Sul palco dalle 14.30 del pomeriggio, Jovanotti non si è fermato praticamente mai. Amici, famiglia, ospiti e super ospiti si sono alternati nel backstage e onstage diventando parte integrante dello show. Tommaso Paradiso, Elisa, Gianni Morandi, Raf nel main show, Rkomi e Tananai in orario aperitivo. Tre-quattro generazioni tra i 55 mila spettatori accorsi per trascorrere un’ultima serata estiva all’insegna della spensieratezza.
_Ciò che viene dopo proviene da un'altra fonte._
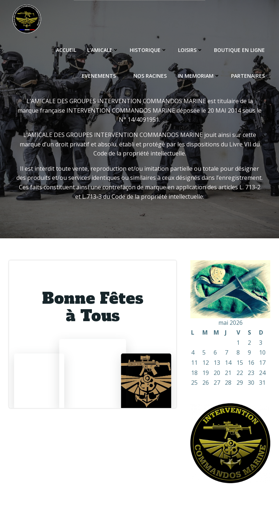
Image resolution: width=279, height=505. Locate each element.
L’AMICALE (103, 50)
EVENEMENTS (102, 75)
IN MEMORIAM (199, 75)
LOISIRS (190, 50)
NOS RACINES (150, 75)
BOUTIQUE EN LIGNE (239, 50)
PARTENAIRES (248, 75)
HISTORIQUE (148, 50)
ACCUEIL (66, 50)
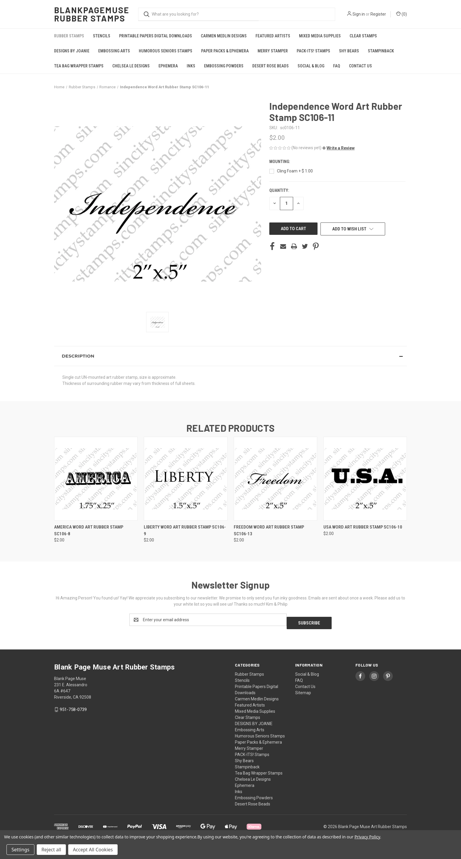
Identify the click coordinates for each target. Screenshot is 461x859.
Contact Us (360, 66)
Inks (191, 66)
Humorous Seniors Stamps (165, 51)
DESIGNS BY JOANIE (71, 51)
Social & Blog (311, 66)
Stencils (101, 36)
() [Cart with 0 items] (401, 13)
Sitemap (303, 689)
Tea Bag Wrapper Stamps (78, 66)
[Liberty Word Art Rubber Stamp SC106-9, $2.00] (185, 478)
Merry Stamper (273, 51)
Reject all (51, 849)
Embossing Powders (223, 66)
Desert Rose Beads (270, 66)
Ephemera (168, 66)
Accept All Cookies (93, 849)
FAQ (336, 66)
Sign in (359, 14)
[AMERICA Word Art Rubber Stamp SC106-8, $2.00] (95, 478)
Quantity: (279, 190)
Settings (20, 849)
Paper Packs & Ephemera (225, 51)
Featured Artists (272, 36)
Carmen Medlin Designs (224, 36)
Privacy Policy (367, 837)
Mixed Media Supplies (320, 36)
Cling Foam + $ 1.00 (295, 171)
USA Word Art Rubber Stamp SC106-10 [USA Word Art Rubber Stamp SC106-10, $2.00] (362, 527)
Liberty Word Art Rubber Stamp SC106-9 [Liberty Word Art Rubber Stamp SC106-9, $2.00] (185, 530)
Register (378, 14)
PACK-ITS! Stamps (313, 51)
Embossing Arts (114, 51)
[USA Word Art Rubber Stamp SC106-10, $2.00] (365, 478)
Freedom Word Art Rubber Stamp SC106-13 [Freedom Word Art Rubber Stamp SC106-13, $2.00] (269, 530)
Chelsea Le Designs (131, 66)
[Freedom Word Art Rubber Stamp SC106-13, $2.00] (275, 478)
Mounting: (280, 161)
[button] (338, 148)
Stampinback (381, 51)
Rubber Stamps (69, 36)
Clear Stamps (363, 36)
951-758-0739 (73, 706)
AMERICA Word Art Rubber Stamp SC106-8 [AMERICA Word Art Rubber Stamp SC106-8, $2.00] (88, 530)
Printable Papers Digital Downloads (155, 36)
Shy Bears (349, 51)
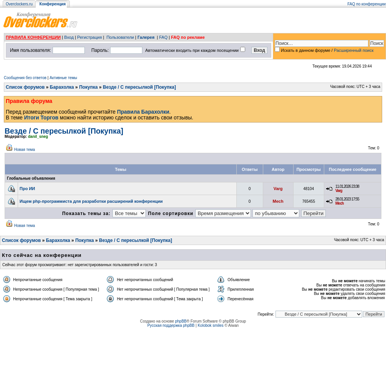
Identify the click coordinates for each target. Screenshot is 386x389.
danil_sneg (38, 136)
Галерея (145, 37)
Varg (278, 188)
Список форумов (25, 87)
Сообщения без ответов (25, 78)
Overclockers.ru (19, 4)
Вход (69, 37)
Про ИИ (27, 188)
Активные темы (63, 78)
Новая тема (24, 149)
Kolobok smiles (210, 325)
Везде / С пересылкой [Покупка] (139, 87)
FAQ (163, 37)
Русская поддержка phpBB (171, 325)
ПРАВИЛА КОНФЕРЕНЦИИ (33, 37)
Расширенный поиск (354, 50)
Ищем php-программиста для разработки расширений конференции (91, 201)
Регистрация (89, 37)
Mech (278, 201)
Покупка (88, 87)
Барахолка (62, 87)
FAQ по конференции (367, 4)
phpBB (180, 321)
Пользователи (120, 37)
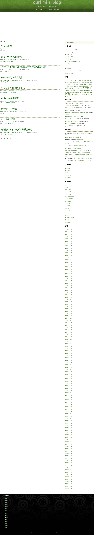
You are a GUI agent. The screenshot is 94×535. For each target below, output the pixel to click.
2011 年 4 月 (68, 404)
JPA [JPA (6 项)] (74, 82)
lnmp (5, 90)
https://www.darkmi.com (46, 533)
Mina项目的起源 (76, 148)
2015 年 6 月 (68, 306)
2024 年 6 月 (68, 234)
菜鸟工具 (67, 210)
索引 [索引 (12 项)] (75, 95)
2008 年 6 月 (68, 474)
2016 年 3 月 (68, 290)
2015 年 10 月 (69, 299)
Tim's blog (68, 194)
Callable (5, 61)
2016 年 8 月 (68, 278)
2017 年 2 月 (68, 273)
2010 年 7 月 (68, 423)
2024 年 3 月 (68, 236)
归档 (50, 9)
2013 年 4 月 (68, 357)
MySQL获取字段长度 (70, 103)
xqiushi (67, 142)
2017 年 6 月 (68, 267)
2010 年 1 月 (68, 437)
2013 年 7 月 (68, 350)
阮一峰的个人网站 (69, 217)
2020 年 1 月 (68, 248)
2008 (6, 525)
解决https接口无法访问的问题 (72, 121)
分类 (41, 9)
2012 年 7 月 (68, 376)
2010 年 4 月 (68, 430)
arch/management (70, 49)
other (66, 66)
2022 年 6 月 (68, 243)
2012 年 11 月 (69, 367)
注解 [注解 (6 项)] (85, 92)
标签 (45, 9)
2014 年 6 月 (68, 325)
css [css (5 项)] (73, 80)
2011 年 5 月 (68, 402)
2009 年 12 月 (69, 439)
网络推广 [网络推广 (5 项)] (79, 95)
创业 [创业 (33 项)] (75, 90)
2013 (6, 515)
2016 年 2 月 (68, 292)
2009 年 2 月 (68, 462)
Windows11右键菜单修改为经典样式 (74, 108)
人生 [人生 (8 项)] (80, 88)
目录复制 (11, 123)
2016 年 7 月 (68, 281)
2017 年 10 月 (69, 260)
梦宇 (66, 173)
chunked (5, 71)
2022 (6, 501)
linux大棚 (67, 168)
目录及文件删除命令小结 (13, 88)
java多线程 (10, 61)
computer (6, 70)
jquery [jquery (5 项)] (76, 82)
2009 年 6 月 (68, 453)
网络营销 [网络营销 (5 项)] (84, 95)
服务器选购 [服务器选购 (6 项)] (76, 92)
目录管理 (14, 92)
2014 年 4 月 (68, 330)
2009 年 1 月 (68, 465)
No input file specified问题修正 (73, 119)
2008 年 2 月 (68, 483)
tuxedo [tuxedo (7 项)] (86, 86)
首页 (36, 9)
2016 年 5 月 (68, 285)
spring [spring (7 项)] (78, 86)
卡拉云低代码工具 (69, 196)
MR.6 (66, 187)
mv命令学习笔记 (9, 108)
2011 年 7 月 (68, 397)
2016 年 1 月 (68, 295)
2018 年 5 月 (68, 250)
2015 (6, 511)
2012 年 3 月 (68, 385)
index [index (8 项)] (84, 80)
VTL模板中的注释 (79, 139)
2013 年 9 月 (68, 346)
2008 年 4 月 (68, 479)
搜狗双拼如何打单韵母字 (80, 146)
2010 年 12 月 (69, 413)
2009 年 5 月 (68, 455)
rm (3, 92)
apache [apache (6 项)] (71, 80)
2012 (6, 517)
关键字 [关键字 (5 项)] (71, 90)
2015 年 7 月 (68, 304)
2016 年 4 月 (68, 288)
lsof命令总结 (68, 110)
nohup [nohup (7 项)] (85, 84)
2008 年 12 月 (69, 467)
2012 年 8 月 (68, 374)
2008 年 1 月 (68, 486)
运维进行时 (68, 177)
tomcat (4, 50)
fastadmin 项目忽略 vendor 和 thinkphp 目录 (76, 112)
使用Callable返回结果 (11, 56)
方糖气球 (67, 203)
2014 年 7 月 (68, 323)
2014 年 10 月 (69, 320)
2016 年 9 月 (68, 276)
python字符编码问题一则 (71, 126)
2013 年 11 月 (69, 341)
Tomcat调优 (6, 46)
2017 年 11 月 (69, 257)
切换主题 (56, 9)
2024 (6, 499)
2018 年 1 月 (68, 255)
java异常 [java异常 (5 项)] (70, 82)
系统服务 (10, 134)
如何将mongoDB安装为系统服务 (16, 129)
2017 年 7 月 (68, 264)
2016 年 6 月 (68, 283)
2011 (6, 519)
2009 (6, 523)
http (9, 71)
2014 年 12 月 (69, 318)
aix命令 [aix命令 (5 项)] (66, 80)
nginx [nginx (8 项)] (81, 84)
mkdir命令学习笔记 (10, 98)
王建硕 (67, 208)
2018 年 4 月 (68, 253)
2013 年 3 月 (68, 360)
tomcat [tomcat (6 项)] (82, 86)
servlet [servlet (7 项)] (74, 86)
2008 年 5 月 (68, 476)
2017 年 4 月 (68, 271)
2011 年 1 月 (68, 411)
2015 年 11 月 (69, 297)
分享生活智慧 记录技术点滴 (47, 6)
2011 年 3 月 (68, 406)
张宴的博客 (68, 201)
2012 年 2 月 (68, 388)
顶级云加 (67, 222)
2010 (6, 521)
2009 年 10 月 (69, 444)
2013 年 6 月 (68, 353)
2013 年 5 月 (68, 355)
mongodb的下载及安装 (12, 77)
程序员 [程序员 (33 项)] (69, 94)
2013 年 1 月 (68, 362)
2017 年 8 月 (68, 262)
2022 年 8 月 (68, 239)
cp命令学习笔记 (8, 119)
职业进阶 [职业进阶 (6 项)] (88, 95)
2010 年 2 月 (68, 434)
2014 (6, 513)
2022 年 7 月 (68, 241)
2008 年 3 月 (68, 481)
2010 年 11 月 (69, 416)
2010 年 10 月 (69, 418)
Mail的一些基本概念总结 (83, 152)
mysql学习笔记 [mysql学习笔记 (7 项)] (75, 84)
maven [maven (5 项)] (82, 82)
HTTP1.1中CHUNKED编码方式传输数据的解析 (24, 67)
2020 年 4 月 (68, 246)
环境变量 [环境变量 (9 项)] (90, 92)
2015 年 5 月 (68, 308)
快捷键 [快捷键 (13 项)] (86, 90)
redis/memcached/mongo (10, 80)
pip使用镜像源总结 (70, 116)
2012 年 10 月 (69, 369)
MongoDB (5, 82)
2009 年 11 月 (69, 441)
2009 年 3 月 (68, 460)
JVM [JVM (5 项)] (79, 82)
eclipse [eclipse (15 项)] (78, 80)
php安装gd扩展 (77, 137)
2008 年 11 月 (69, 469)
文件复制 (6, 123)
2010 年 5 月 (68, 427)
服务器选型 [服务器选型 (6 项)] (71, 92)
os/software (68, 63)
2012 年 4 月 (68, 383)
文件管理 (9, 92)
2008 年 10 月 (69, 472)
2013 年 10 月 (69, 343)
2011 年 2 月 (68, 409)
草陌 (66, 148)
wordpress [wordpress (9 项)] (75, 88)
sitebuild (6, 49)
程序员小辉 (68, 175)
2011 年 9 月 (68, 395)
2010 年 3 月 (68, 432)
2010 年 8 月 (68, 420)
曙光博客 (67, 170)
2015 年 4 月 (68, 311)
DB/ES (67, 54)
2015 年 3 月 (68, 313)
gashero (67, 185)
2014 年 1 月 (68, 336)
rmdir (5, 92)
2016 (6, 509)
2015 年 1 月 (68, 315)
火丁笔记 (67, 206)
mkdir (4, 102)
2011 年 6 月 (68, 399)
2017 (6, 507)
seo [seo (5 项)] (70, 86)
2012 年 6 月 (68, 378)
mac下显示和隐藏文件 (70, 123)
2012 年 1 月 (68, 390)
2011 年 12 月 (69, 392)
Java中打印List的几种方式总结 (73, 105)
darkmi (14, 49)
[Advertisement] (47, 27)
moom (66, 137)
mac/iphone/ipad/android (71, 61)
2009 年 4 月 (68, 458)
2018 (6, 505)
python (67, 68)
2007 (6, 527)
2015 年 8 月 (68, 301)
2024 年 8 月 (68, 229)
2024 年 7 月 (68, 232)
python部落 (68, 192)
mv (3, 113)
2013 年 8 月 (68, 348)
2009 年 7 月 (68, 451)
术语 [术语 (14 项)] (82, 92)
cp (3, 123)
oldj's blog (68, 189)
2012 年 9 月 (68, 371)
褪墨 (66, 212)
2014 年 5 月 (68, 327)
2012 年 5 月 (68, 381)
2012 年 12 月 (69, 365)
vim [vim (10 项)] (70, 88)
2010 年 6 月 (68, 425)
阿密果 (67, 220)
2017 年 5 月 (68, 269)
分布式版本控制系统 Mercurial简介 (83, 158)
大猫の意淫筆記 (69, 199)
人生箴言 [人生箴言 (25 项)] (87, 88)
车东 (66, 215)
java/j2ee (6, 59)
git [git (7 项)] (82, 80)
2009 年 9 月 (68, 446)
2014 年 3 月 (68, 332)
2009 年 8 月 (68, 448)
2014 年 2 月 (68, 334)
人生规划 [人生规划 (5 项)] (67, 90)
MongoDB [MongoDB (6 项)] (86, 82)
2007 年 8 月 (68, 488)
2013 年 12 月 (69, 339)
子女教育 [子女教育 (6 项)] (81, 90)
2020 (6, 503)
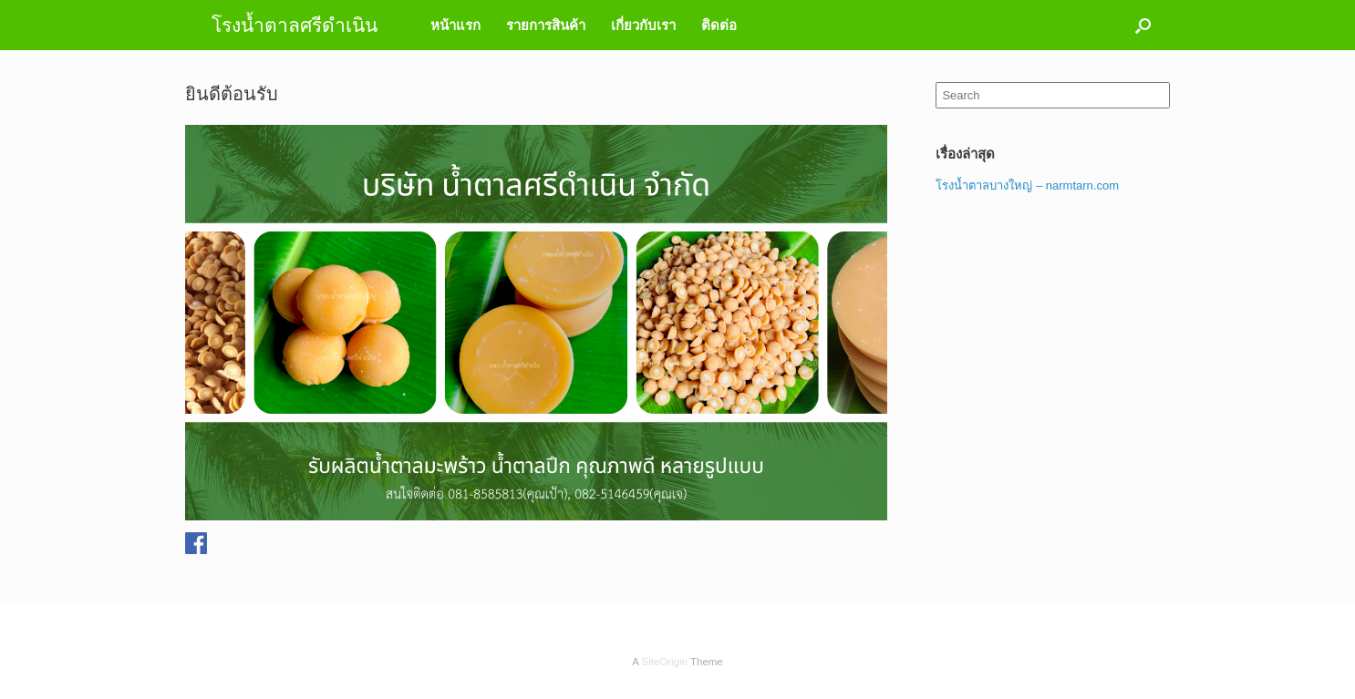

Jovanotti PH. MICHELE LUGARESI MAIKID

Jovanotti PH. MICHELE LUGARESI MAIKID

Molto è stato scritto durante questi mesi in merito al Jova Beach Party, con un sentiment positivo del 95%, e con un engagement complessivo di 11mld di impression, l’avventura targata Trident è riuscita a vincere anche contro le critiche ambientaliste, grazie al coinvolgimento attivo del WWF: “Siamo qua perché crediamo che la transizione ecologica si faccia con le persone, spiega Gaetano Benedetto, presidente del Centro studi WWF Italia, e questa è una straordinaria occasione per fare arrivare, grazie a Lorenzo, il messaggio della sostenibilità a quante più persone possibili. La presenza del WWF è faticosa perché abbiamo preteso tanto dalla produzione in termini di lavoro preparatorio e di screening ambientale nel raggio di 3 km dai luoghi dei concerti, e un monitoraggio preventivo delle aree coinvolte”.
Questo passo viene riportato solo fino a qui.